10/05/2021 Par Pr Philippe Chanson
Endocrinologie-Métabolisme

Les phéochromocytomes et les paragangliomes sont des tumeurs rares sécrétant des catécholamines dont l’incidence semble avoir augmenté récemment.

Traditionnellement, les phéochromocytomes se présentent avec des symptômes paroxystiques et une hypertension mais beaucoup de publications décrivant la présentation clinique sont généralement issues de centres de référence, à l’origine de biais de recrutement. Cela a amené une équipe danoise à analyser les tendances au cours du temps de la présentation clinique et de l’incidence des phéochromocytomes et des paragangliomes dans une étude de cohorte rétrospective, nationale, portant sur 567 patients dont le diagnostic de phéochromocytome ou de paragangliome a été fait au Danemark entre 1977 et 2015. Les données cliniques ont été obtenues à partir des dossiers médicaux dans une sous-cohorte géographique de 192 patients.  

Le taux d’incidence ajusté à l’âge a augmenté, passant de 1.4 (IC 95 % : 0.2 à 2.5) par million de personnes/année en 1977 à 6.6 (4.4 à 8.7) par million de personnes/année en 2015, ce qui correspond à une multiplication par 4.8 du taux d’incidence. Cette augmentation est principalement le fait d’une augmentation de l’incidence des incidentalomes de moins de 4 cm dont le diagnostic a été fait chez des sujets de plus de 50 ans qui n’avaient pas ou avaient peu de symptômes paroxystiques d’excès de catécholamines. Fin 2015, la prévalence des phéochromocytomes et des paragangliomes était de 64.4 (57.7 à 71.2) par million d’habitants. Sur 192 patients pour lesquels on disposait de données cliniques, 171 (89.1 %) avaient un phéochromocytome unilatéral et 13 (6.8 %) avaient un paragangliome unilatéral.
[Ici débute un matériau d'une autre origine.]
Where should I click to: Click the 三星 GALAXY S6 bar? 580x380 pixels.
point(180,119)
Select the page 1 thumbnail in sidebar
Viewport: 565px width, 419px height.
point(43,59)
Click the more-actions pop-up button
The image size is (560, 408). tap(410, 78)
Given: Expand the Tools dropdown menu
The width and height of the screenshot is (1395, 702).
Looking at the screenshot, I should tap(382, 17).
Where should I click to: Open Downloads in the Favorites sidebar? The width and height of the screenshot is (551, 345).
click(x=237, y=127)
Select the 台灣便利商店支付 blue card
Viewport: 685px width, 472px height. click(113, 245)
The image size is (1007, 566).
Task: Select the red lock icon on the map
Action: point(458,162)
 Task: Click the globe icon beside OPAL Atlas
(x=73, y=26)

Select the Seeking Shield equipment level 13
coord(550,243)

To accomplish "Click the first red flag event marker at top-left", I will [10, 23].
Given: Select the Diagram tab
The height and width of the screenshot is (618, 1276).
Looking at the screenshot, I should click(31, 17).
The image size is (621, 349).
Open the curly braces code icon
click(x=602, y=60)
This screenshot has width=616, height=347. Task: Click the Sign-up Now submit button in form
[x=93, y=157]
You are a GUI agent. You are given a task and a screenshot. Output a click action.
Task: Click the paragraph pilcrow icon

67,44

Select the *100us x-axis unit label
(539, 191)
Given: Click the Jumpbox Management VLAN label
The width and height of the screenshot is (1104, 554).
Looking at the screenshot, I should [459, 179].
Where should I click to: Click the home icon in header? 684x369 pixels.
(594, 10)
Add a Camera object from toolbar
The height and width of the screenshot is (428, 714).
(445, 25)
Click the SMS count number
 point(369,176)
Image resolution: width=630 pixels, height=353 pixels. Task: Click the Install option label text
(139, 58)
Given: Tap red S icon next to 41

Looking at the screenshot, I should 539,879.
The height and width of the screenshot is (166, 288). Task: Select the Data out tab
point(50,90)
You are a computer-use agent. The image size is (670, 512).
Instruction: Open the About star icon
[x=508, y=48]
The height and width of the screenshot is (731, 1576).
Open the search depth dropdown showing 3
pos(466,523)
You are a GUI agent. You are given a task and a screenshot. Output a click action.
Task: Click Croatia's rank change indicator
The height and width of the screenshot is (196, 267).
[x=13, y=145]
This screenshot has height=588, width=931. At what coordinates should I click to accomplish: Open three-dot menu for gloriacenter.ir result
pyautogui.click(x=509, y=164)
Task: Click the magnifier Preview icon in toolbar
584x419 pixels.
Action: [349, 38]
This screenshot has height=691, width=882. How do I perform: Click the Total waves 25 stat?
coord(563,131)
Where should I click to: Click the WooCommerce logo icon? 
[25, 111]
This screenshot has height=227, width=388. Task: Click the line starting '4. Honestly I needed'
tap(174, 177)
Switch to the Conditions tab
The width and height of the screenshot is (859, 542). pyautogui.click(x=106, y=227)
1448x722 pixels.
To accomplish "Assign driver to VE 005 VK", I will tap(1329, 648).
Les phéochromocytomes ou paragangliomes multi-focaux étaient rares (8 cas, soit 4.2 %).  

En conclusion, l’incidence des phéochromocytomes et des paragangliomes a été multipliée par 5 entre 1977 et 2015, au Danemark, essentiellement du fait d’un nouveau groupe de patients plus âgés qui présentent un incidentalome surrénalien qui s’avère être un phéochromocytome avec peu ou pas de symptômes paroxystiques.